New Digital Privacy Laws Overview
New Digital Privacy Laws Overview for California and the EU’s GDPR
By Jon Burgess, MBA – 7/18/18
Redlands, CA – We have had a wave of privacy concerns and laws appear over the last few months. With the very public issues with Facebook, ongoing concerns about “Fake News”, and even the ever-present attempts by hackers to gain data.
The major concerns for businesses are the two newly passed laws, The General Data Protection Regulation (GDPR) and the California Consumer Privacy Act of 2018, AB 375.
Both laws are very similar. They act to protect personal data, they create systems for the individual to know and opt out of databases, and they create penalties for companies failing to comply.
WARNING – While I have taken several Business Law classes, I am NOT a lawyer, and none of this could be considered legal advice. This outline is meant to educate you to the extent of the news laws, and start conversations with your managers and advisors, and if needed, contact your lawyer to address your business exposure.

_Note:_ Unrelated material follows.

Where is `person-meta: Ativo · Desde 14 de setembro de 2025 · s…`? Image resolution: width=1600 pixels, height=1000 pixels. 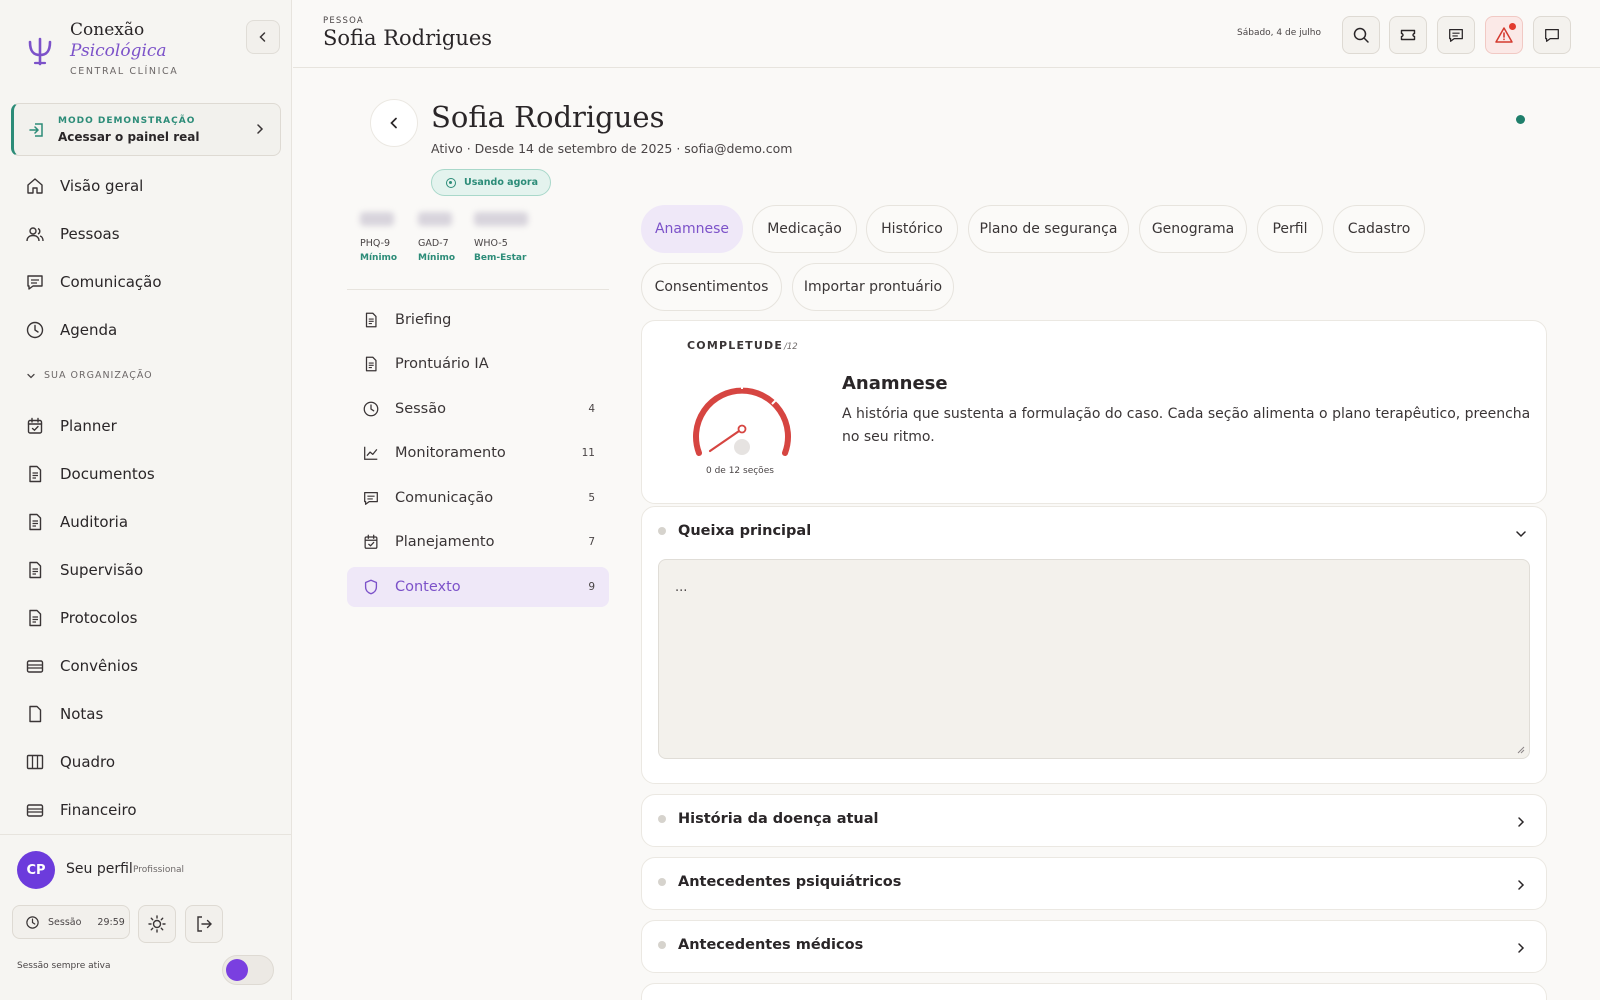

The overall concern is that your business is not following best practices about data management, and that heavy fines could be assessed. The second concern is about how your organization collects, and more importantly provides reports and deletes personal data.
You may find a positive aspect of the laws if you are already a customer focused organization, where your relationships are valued, you can better handle and address your prospects and customer’s personal data. For any Inbound Marketing strategy, you are using opt-in subscriptions and removing people from unwanted or low performing campaigns. These practices make for more efficient marketing tactics and can set you apart from your competition when putting your customers first.

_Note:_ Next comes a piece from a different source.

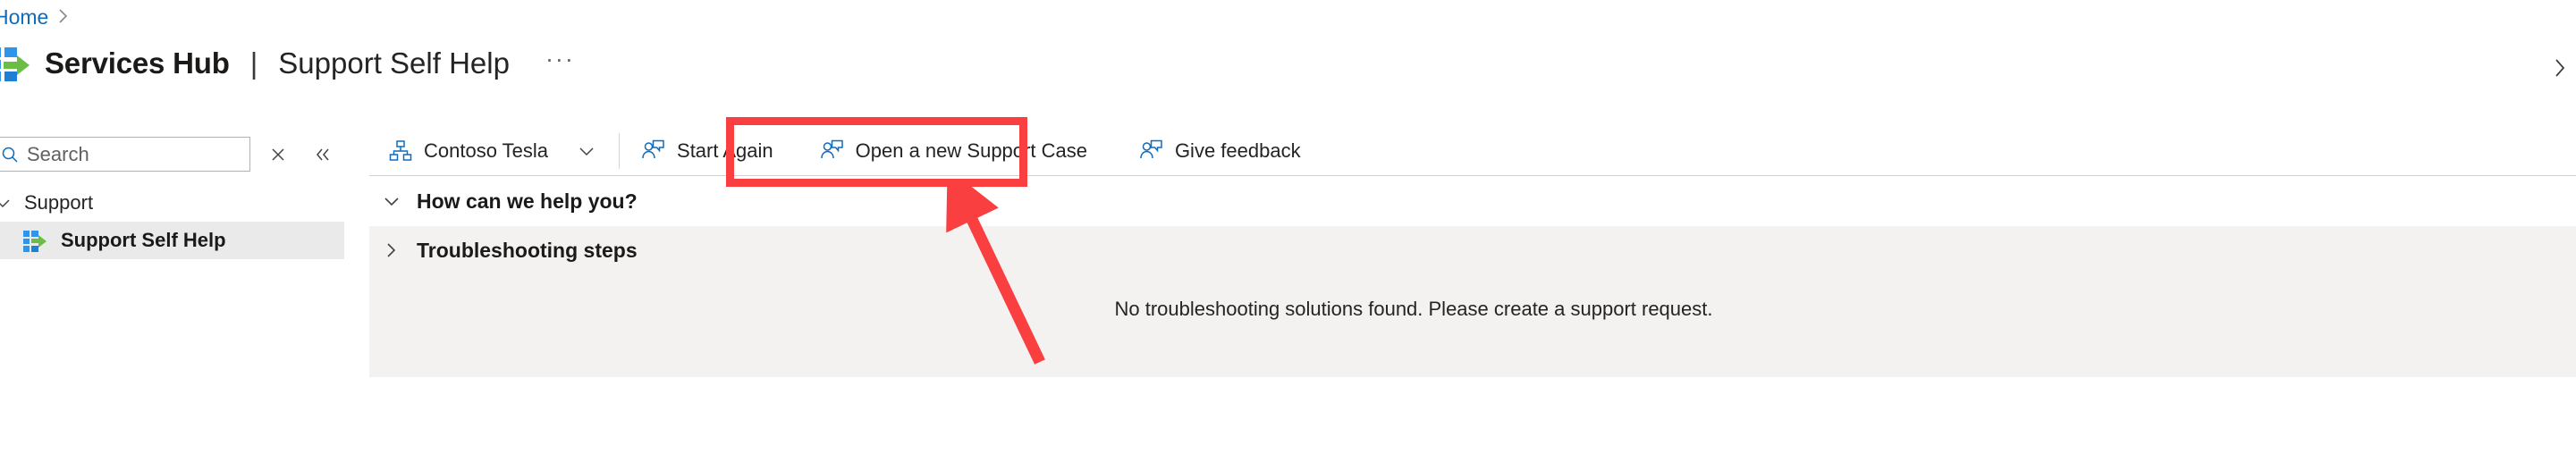 The image size is (2576, 471). I want to click on page-title: Support Self Help, so click(394, 63).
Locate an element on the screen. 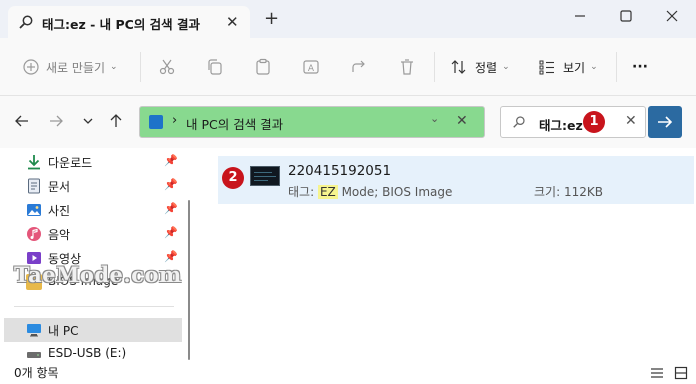 This screenshot has width=696, height=384. new-tab-button: + is located at coordinates (272, 19).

What follows is an overview of the GDPR, which is now live and the California Privacy act which goes into effect in 2020.
If you do any business in the European Union, you should be very concerned about GDPR. The California law was just past in June of 2018, so we expect all California companies to be on the hook, but it also appears that if you are selling into California you will be responsible to follow the laws. The California law may be adopted across the nation.